▸ **Given text**
__________________________________________________

When would I need an anterior cervical discectomy and fusion (ACDF)?
In between the bones of your neck are intervertebral discs, made of a gel-like substance, and surrounded by a thicker outer cover. This material allows the bones of the spine to move by creating a joint. If the thick outer cover tears, the inner gel like substance can squeeze out of the opening, similar to what would happen when you squeeze a jelly doughnut. This is what we call a herniated disc. This is usually associated with pain which may occur in the neck or back and may even go down your arm and we call this radiating, pain (Radiculopathy). If this occurs you may feel numbness, tingling, pain and even weakness in your arms or hands.
How is a minimally invasive anterior cervical discectomy and fusion performed?
An Anterior Cervical Discectomy and Fusion (ACDF) procedure is a type of cervical spine surgery from the front (anterior) of the neck (cervical) that often successfully addresses spinal symptoms. ACDF surgery is a very common procedure relative to overall spine surgeries and has a long and studied record of positive outcomes. ACDF surgery consists of removing the damaged disc and then growing bone between the vertebrae above and below. ACDF procedures may be performed with the use of an implant, such as a plate, to provide support until fusion occurs.
Anterior approaches, such as in ACDF procedures, involve less muscle stripping from the spine and allow good access to the discs at the front of the spine compared to a back (posterior) approach. It provides the physician with a clear and uncomplicated approach to the cervical spine, and patients tend to have less incisional pain from this approach.

__________________________________________________

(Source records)
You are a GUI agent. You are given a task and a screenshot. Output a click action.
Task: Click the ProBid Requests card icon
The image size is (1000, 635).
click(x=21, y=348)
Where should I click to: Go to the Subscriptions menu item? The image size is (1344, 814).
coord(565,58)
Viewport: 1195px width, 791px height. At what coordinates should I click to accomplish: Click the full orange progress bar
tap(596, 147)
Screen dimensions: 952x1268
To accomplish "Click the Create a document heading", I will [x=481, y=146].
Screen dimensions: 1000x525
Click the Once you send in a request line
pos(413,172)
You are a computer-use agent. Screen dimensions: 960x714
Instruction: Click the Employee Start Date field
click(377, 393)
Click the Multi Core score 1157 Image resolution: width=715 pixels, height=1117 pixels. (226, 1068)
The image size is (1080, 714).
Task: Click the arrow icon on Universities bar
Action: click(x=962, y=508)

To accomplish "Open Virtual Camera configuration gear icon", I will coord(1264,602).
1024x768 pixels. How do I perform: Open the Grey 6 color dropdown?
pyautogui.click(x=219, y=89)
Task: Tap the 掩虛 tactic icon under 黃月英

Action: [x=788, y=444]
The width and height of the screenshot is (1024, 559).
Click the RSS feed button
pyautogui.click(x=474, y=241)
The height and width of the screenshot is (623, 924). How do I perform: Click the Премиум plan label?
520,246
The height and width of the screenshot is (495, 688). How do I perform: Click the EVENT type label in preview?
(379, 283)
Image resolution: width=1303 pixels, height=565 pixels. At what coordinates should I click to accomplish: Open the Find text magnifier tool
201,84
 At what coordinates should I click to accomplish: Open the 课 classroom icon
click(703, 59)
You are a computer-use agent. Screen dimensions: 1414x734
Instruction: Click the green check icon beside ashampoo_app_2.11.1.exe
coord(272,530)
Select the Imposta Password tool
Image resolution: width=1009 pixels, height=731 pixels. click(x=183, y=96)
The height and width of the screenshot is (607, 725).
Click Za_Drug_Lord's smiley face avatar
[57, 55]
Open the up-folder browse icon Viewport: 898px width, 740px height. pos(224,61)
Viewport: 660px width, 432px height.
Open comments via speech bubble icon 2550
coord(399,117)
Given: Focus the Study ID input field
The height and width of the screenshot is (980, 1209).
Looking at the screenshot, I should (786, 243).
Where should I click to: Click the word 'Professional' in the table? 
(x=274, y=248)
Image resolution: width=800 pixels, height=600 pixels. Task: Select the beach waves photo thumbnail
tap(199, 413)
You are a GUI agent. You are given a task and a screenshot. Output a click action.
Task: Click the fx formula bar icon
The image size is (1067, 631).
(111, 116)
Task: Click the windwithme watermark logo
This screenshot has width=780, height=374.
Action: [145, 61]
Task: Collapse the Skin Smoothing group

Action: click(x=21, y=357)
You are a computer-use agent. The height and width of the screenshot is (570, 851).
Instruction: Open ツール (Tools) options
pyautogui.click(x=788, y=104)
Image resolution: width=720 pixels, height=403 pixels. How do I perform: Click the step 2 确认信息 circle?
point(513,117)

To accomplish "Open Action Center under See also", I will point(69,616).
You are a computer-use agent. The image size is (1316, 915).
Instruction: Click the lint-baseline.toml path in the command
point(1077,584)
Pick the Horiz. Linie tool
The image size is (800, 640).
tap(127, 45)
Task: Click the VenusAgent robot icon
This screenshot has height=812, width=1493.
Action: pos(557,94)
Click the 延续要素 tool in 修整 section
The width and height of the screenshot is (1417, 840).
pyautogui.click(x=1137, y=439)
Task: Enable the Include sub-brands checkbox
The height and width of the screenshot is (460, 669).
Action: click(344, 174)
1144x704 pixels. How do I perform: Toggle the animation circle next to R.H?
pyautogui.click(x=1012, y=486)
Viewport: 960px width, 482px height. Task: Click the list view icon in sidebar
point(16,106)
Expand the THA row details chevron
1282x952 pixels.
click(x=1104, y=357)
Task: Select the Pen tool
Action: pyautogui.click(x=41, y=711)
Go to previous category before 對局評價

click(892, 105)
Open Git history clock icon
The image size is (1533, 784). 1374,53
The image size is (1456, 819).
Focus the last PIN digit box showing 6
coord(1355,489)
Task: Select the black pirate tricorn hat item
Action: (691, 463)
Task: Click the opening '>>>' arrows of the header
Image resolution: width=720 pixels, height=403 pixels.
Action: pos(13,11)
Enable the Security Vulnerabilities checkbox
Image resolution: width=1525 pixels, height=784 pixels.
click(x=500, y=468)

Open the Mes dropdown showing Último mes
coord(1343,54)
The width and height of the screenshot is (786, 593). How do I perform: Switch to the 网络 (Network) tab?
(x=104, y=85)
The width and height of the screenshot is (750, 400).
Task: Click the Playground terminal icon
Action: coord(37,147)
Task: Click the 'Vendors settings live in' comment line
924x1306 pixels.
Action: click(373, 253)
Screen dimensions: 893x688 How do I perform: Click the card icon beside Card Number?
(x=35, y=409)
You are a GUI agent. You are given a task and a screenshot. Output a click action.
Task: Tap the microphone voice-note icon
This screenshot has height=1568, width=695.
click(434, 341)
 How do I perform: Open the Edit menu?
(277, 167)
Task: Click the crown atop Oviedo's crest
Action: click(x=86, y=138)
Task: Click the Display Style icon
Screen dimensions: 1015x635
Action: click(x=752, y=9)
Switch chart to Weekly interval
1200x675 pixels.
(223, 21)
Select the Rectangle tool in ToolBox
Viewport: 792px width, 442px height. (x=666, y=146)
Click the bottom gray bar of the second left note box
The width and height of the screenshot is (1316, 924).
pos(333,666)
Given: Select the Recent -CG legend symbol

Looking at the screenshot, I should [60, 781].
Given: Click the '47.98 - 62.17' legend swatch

__________________________________________________

▸ **Tasks for this exercise**
- A) List the sensations the ACDF text says you may feel in your arms or hands when radiating pain occurs.
- B) Print the passage of the ACDF text starting at "An Anterior Cervical Discectomy and Fusion (ACDF) procedure" and ending at "until fusion occurs.".

▸ **Solutions below**
- A) Numbness, tingling, pain, and weakness.

- B)
An Anterior Cervical Discectomy and Fusion (ACDF) procedure is a type of cervical spine surgery from the front (anterior) of the neck (cervical) that often successfully addresses spinal symptoms. ACDF surgery is a very common procedure relative to overall spine surgeries and has a long and studied record of positive outcomes. ACDF surgery consists of removing the damaged disc and then growing bone between the vertebrae above and below. ACDF procedures may be performed with the use of an implant, such as a plate, to provide support until fusion occurs.